My dog obsession has reached nearly unsustainable levels. Just ask my sweet, patient husband. I talk about dogs all the time. I dream about them. Dogs are the first and last thing on my mind every day. It’s embarrassing and bordering on psychological mania, but I DON’T KNOW WHAT TO DO. (My boss, a fellow dog enthusiast, and I talked about it and mutually agreed that it would be in our company’s best interests if they blocked PetFinder for both of us.) We can’t have dogs in our current apartment and we’ve committed to living here until May 2012. I may not make it that long, but I am going to undergo a Year of Patience and Character-Building while I wait for my own dog.

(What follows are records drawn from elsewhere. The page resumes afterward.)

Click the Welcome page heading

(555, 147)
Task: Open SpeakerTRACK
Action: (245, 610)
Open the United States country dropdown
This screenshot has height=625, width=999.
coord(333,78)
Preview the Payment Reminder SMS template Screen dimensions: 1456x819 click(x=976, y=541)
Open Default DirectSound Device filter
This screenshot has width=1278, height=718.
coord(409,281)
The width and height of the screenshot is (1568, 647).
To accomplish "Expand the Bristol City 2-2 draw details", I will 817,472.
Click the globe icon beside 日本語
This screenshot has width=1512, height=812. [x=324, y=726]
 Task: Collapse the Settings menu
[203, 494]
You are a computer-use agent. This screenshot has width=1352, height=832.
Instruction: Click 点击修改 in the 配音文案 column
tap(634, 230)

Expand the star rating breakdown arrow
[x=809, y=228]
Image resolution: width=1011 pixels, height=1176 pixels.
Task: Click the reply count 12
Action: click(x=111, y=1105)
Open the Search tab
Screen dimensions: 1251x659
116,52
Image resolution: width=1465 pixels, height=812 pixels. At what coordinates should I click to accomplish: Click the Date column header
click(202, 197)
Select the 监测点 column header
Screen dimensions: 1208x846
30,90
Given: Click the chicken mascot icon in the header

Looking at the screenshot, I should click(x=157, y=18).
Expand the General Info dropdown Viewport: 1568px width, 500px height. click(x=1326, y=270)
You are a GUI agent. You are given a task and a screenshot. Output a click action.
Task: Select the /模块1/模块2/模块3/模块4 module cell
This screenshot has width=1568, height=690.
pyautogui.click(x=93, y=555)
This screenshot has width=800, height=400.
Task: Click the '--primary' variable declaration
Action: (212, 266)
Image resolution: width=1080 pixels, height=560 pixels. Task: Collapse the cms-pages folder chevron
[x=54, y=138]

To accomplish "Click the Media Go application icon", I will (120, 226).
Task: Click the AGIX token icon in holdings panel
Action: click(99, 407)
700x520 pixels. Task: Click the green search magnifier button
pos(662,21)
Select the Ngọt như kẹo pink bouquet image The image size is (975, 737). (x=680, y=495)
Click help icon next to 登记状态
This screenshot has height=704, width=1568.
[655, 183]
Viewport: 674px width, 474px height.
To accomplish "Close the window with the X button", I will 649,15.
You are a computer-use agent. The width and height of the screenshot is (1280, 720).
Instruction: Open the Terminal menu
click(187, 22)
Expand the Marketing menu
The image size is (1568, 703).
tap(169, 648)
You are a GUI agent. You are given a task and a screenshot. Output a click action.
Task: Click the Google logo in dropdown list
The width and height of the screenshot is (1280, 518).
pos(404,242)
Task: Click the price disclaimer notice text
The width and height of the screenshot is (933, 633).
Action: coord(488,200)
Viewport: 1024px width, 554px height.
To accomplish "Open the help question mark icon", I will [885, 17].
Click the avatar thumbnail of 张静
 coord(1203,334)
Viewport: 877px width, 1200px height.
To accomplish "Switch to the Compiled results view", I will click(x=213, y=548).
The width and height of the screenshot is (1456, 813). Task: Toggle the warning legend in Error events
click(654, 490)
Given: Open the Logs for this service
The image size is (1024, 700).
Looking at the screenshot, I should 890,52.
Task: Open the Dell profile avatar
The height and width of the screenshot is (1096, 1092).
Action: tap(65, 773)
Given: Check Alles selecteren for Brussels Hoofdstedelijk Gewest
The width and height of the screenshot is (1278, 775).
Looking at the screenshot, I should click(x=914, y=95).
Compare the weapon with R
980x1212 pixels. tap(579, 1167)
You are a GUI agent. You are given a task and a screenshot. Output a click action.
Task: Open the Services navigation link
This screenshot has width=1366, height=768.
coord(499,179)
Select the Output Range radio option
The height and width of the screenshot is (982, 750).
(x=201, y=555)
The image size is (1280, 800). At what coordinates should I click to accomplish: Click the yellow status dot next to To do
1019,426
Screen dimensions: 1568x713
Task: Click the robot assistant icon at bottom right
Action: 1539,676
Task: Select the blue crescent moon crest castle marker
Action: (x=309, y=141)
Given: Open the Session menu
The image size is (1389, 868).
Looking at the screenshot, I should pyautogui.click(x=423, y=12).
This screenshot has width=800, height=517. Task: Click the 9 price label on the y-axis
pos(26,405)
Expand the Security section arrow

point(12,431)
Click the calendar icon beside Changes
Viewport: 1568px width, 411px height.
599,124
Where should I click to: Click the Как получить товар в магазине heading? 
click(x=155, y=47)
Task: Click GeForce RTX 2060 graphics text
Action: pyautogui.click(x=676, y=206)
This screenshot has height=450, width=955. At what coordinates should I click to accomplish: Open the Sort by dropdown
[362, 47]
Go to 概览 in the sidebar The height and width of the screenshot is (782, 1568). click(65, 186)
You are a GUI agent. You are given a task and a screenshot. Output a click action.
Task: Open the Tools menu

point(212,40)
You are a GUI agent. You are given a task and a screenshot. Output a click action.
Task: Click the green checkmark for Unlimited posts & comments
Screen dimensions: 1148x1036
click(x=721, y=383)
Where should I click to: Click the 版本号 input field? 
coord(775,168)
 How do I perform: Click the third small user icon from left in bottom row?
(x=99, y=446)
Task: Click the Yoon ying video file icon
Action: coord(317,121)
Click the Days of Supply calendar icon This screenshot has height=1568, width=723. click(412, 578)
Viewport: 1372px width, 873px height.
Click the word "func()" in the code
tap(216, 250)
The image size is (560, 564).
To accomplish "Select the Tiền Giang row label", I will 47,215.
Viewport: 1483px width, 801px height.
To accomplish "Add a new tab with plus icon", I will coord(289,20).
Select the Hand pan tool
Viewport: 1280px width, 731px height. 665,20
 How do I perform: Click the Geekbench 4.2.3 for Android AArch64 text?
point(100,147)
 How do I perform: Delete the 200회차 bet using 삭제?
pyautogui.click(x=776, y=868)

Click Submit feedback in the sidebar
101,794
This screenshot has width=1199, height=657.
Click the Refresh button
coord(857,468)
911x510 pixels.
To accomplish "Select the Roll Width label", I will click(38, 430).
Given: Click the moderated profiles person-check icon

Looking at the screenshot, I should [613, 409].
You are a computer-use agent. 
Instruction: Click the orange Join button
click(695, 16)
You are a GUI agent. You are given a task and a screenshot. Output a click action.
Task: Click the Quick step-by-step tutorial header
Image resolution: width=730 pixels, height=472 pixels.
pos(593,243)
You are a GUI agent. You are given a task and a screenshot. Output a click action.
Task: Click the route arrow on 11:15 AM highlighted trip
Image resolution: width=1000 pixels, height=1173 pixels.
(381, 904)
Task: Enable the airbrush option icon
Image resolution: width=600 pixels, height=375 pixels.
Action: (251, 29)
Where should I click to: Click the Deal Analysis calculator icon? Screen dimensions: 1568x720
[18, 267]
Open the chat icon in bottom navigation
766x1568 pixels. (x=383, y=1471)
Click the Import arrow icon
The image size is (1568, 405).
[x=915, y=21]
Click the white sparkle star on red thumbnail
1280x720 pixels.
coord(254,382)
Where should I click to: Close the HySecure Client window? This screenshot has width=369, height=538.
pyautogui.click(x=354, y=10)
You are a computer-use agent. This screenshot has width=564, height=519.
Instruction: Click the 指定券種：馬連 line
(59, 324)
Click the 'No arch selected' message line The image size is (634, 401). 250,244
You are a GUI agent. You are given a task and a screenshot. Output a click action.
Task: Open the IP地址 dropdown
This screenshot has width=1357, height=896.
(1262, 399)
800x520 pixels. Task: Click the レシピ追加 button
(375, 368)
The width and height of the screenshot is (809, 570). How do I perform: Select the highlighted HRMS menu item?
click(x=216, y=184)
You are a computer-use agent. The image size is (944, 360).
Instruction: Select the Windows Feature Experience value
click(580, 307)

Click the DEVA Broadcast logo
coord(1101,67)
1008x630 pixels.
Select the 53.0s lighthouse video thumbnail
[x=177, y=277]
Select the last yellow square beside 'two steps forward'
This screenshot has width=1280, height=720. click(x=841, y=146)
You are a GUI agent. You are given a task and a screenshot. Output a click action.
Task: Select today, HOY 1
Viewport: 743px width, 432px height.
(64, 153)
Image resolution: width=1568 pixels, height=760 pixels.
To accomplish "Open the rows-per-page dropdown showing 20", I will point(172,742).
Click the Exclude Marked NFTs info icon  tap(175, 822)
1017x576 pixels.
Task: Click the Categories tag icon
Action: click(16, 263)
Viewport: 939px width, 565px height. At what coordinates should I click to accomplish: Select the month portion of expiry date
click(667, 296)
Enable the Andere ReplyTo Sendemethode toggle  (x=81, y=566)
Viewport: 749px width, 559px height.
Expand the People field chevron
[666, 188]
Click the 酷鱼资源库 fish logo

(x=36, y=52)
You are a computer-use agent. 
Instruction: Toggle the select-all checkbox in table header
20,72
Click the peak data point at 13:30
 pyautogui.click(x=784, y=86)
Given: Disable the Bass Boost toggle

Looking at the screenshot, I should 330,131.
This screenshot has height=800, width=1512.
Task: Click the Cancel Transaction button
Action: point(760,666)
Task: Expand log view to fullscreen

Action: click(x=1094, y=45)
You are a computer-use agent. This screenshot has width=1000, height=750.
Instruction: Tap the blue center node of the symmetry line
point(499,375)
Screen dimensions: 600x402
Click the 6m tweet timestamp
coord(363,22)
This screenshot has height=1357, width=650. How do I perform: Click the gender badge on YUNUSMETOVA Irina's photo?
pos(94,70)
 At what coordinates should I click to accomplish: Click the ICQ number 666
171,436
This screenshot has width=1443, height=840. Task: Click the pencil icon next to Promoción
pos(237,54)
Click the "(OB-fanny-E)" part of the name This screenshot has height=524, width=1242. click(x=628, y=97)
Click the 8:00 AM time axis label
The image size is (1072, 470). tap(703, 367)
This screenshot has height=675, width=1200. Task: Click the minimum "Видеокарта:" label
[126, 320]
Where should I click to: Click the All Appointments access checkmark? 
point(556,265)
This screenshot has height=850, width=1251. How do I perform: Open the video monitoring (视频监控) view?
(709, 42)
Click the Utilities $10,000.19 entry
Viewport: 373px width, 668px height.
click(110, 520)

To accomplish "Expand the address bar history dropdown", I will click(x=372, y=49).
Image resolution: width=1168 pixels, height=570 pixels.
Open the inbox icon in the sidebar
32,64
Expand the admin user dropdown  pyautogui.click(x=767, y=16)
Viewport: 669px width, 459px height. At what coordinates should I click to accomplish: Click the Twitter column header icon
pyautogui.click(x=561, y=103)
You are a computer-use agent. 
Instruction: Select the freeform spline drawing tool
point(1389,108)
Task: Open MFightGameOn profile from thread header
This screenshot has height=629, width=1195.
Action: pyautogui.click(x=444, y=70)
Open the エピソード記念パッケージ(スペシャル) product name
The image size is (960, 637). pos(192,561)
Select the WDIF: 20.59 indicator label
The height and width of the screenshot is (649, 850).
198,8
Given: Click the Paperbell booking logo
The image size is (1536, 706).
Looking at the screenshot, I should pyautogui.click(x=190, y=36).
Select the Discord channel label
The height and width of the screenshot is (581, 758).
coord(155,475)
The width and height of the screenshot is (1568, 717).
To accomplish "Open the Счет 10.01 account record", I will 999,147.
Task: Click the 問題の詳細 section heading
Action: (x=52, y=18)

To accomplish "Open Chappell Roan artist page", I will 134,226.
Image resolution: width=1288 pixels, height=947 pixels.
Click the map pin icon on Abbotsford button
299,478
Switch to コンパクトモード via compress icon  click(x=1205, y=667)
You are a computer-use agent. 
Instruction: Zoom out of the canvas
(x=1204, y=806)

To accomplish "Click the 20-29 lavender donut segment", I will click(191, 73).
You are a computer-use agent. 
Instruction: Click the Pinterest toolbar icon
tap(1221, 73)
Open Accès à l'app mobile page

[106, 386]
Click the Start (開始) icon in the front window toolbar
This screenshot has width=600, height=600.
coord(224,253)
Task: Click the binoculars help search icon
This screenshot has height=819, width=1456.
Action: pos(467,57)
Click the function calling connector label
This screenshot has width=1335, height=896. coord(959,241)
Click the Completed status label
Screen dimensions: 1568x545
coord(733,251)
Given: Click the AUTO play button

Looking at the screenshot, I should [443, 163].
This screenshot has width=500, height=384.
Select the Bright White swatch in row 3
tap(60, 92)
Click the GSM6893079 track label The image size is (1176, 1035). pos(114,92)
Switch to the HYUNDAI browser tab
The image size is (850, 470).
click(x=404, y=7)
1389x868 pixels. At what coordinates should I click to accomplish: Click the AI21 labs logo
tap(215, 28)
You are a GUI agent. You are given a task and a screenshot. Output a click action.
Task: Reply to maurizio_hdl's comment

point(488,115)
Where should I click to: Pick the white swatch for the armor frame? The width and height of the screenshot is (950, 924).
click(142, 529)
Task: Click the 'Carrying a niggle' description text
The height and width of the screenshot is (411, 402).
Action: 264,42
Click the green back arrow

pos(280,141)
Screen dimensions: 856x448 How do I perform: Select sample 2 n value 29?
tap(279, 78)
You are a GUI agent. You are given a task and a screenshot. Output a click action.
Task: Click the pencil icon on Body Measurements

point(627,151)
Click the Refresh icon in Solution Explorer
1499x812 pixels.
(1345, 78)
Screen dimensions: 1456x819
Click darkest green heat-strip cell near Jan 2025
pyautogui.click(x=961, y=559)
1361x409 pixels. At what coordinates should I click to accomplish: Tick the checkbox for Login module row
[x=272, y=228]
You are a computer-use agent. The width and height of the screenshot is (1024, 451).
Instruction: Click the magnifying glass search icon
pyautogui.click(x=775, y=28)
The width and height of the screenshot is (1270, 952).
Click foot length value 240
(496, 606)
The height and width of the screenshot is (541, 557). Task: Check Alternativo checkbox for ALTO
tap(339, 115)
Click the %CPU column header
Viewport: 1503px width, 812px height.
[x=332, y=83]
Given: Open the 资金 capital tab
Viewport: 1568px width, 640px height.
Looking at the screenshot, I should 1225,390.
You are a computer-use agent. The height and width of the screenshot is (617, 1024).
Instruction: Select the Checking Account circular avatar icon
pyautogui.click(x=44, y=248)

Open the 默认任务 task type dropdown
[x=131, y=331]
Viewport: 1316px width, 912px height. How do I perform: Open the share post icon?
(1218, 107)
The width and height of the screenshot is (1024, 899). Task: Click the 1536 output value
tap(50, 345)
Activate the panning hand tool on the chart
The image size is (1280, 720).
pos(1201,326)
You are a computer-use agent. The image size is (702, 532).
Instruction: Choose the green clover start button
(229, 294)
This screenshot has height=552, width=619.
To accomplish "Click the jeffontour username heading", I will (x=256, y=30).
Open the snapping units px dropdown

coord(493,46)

I think a lot about our childhood dog, Emma. I picked her out of the litter, around my birthday, and I was responsible for choosing the breed (Australian Shepherd). We loved her a lot, but we also didn’t give her everything she needed. I have regrets. I was young and I didn’t give her enough attention. I also underestimated an Aussie’s need to have a job. I was too busy being 15 and worrying about boys and stuff. Her barking and herding were natural expressions of her breed heritage, but we saw these traits as nuisances and weren’t caring enough to give her appropriate channels for her energy. When we moved to our new house, my parents gave her away to family friends who lived on a farm. Emma, however, was allowed run around unchecked and was soon killed by a truck she was chasing. I wish she were still alive so I could re-adopt her now. In many ways, she was an exceptional dog. Her intelligence was remarkable and I still subjectively believe I haven’t seen a more beautiful dog in my life. She deserved better, and today, I just want her back.
So, please excuse me while I mull over my regrets and tear up at the last remaining pictures I have of her. I know. I have a problem. But look at her face! My sweet, crazy birthday dog.
OK. Done with the self-indulgence. But I do miss her often. Anyone have any tips on how to stave off dog mania? I can’t keep living like this. Just ask Guion.